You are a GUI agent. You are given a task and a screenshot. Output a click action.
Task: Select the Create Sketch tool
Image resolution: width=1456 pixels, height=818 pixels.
= = = =
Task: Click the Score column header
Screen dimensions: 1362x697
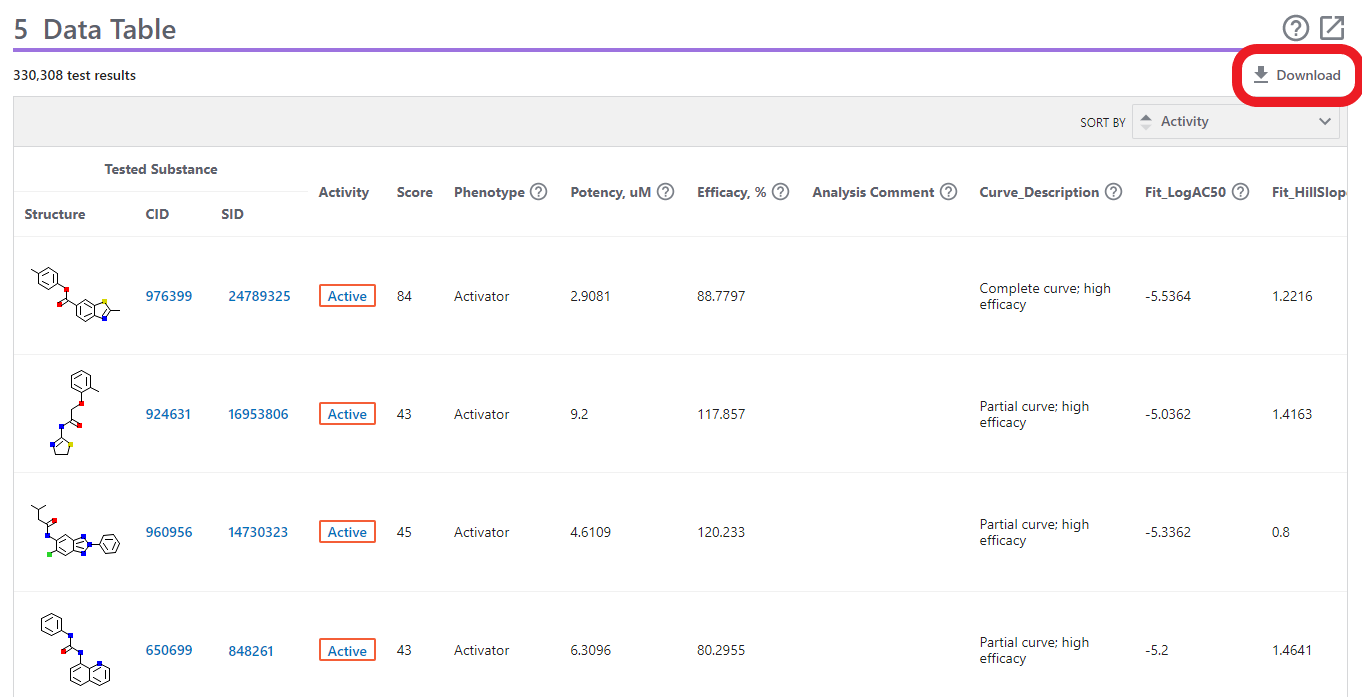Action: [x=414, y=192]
= = = =
Work required: Wherever the line holding "You are a GUI" falls in the entries above, copy exactly from it through the line holding "Image resolution: width=1456", inclusive, and add nothing.

Result below:
You are a GUI agent. You are given a task and a screenshot. Output a click action.
Task: Select the Create Sketch tool
Image resolution: width=1456 pixels, height=818 pixels.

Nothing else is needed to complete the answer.